Krasniewska’s observations coincide with recent legal developments hinting at the global reach of this shift. In August, Australia’s High Court ruled that the Fair Work Commission possesses the authority to investigate whether an employer could have mitigated job redundancies by reorganizing its workflow rather than simply eliminating positions. The particular case involved a company accused of laying off employees while simultaneously outsourcing their responsibilities to external contractors. The ruling, although specific in its origin, carries broader implications: it implicitly creates accountability for employers to examine — and document — whether human workers could have been reallocated before resorting to automation or external hires.

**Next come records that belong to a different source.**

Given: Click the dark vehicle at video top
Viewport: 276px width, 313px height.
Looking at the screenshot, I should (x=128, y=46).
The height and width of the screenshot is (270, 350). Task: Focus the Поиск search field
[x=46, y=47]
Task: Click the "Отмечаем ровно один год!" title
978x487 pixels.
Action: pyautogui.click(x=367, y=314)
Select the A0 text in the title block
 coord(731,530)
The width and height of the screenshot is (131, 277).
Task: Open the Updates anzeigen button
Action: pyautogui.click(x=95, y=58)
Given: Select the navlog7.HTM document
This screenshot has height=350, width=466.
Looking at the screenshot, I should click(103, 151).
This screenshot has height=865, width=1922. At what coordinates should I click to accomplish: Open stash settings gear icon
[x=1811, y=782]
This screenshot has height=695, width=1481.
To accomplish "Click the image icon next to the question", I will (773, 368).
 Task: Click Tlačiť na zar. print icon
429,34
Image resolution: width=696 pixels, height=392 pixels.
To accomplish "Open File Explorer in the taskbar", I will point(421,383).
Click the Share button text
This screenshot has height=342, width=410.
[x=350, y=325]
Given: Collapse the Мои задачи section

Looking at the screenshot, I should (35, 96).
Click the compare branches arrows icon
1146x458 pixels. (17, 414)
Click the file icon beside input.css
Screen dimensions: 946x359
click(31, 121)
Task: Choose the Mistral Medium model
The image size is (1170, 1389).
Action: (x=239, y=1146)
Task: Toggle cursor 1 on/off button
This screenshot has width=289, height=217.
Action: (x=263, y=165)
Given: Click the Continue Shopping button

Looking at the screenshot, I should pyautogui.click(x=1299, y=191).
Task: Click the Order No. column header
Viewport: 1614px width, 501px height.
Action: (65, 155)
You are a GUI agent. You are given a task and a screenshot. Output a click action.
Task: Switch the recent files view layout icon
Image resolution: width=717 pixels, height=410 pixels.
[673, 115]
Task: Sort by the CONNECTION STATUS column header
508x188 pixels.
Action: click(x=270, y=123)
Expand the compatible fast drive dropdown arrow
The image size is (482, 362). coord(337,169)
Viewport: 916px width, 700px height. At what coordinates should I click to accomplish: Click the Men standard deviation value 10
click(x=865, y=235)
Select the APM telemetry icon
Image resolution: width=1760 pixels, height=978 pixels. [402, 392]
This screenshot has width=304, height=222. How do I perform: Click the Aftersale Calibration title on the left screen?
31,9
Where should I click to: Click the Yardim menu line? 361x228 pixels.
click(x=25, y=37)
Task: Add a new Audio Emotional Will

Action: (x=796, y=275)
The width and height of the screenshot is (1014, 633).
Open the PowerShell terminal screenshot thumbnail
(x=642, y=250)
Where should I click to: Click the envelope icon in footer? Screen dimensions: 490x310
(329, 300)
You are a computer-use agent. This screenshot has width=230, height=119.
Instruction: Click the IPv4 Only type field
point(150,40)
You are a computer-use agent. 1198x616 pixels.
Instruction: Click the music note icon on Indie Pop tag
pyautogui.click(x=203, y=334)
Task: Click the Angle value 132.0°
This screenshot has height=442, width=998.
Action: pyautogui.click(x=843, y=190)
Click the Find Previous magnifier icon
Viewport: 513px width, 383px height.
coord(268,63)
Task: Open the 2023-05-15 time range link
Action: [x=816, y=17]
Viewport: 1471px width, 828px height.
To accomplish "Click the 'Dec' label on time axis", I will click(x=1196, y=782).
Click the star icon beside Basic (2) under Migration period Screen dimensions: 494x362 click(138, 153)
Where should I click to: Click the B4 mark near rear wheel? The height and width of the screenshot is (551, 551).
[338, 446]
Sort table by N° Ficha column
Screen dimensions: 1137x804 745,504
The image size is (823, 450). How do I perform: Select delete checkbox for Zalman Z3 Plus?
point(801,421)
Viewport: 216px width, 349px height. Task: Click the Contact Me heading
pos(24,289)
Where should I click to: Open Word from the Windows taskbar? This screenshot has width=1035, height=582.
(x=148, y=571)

“This kind of precedent,” Krasniewska remarked, “is precisely the type of legislation we anticipate becoming more common in the next decade.” She added that as artificial intelligence continues to generate larger portions of output across industries, particularly in cognitive or analytical fields, businesses will be compelled to revisit one of the most delicate questions of the digital era: who bears responsibility for the consequences of AI-generated work that proves to be flawed or misleading?
She illustrated this dilemma with the example of medical imaging, a domain where AI already plays a critical role in assisting diagnoses. If a machine reads a scan, a physician acts on that interpretation, and it later emerges that the algorithmic judgment was erroneous, who is ultimately accountable — the doctor, the healthcare institution, or the developers behind the AI system? This uncertainty underscores the growing necessity of maintaining what experts call a “human in the loop” approach. The European Union’s AI Act, for instance, enshrines this principle by mandating a “meaningful” degree of human supervision in any high-risk AI system. The intent is to ensure that a qualified person can intervene promptly whenever algorithmic decisions threaten public safety, endanger fundamental rights, or could lead to significant ethical violations.
However, even such safeguards are not infallible. A case that unfolded this week vividly demonstrates these limitations: Deloitte, one of the world’s preeminent professional services firms, agreed to partially reimburse the Australian government after submitting a report riddled with inaccuracies — including citations referring to nonexistent academics and even a fabricated judicial quotation. The firm later admitted that artificial intelligence tools were used to assist in drafting the report, revealing the potential pitfalls of insufficient oversight in AI-augmented processes.
Krasniewska emphasized that for organizations to navigate such challenges effectively, transparency mechanisms must evolve in parallel with AI usage. Businesses, she advised, should develop meticulous systems capable of tracing where human judgment influenced a piece of work and where algorithmic assistance was employed. Techniques such as metadata tagging, digital watermarks, or annotated citations could help identify the human or AI source of information, ensuring accountability at every step. She further predicted that governmental bodies or public advocacy groups might soon demand clear disclosure policies to prevent confusion or mistrust surrounding AI-generated content.
“Most organizations,” she concluded, “have not yet looked far enough into the future to anticipate how such transparency will become a normative expectation rather than an afterthought. Yet there is something deeply human about recognizing the need to trace and publicly articulate the journey from point A to point B — to explain how, exactly, decisions and creations came to be.” Her insights encapsulate a defining tension of the contemporary workplace: as machines increasingly shoulder responsibility for tasks once handled by humans, the emerging challenge will not simply be to keep people involved, but to ensure that their engagement remains visible, verifiable, and valued.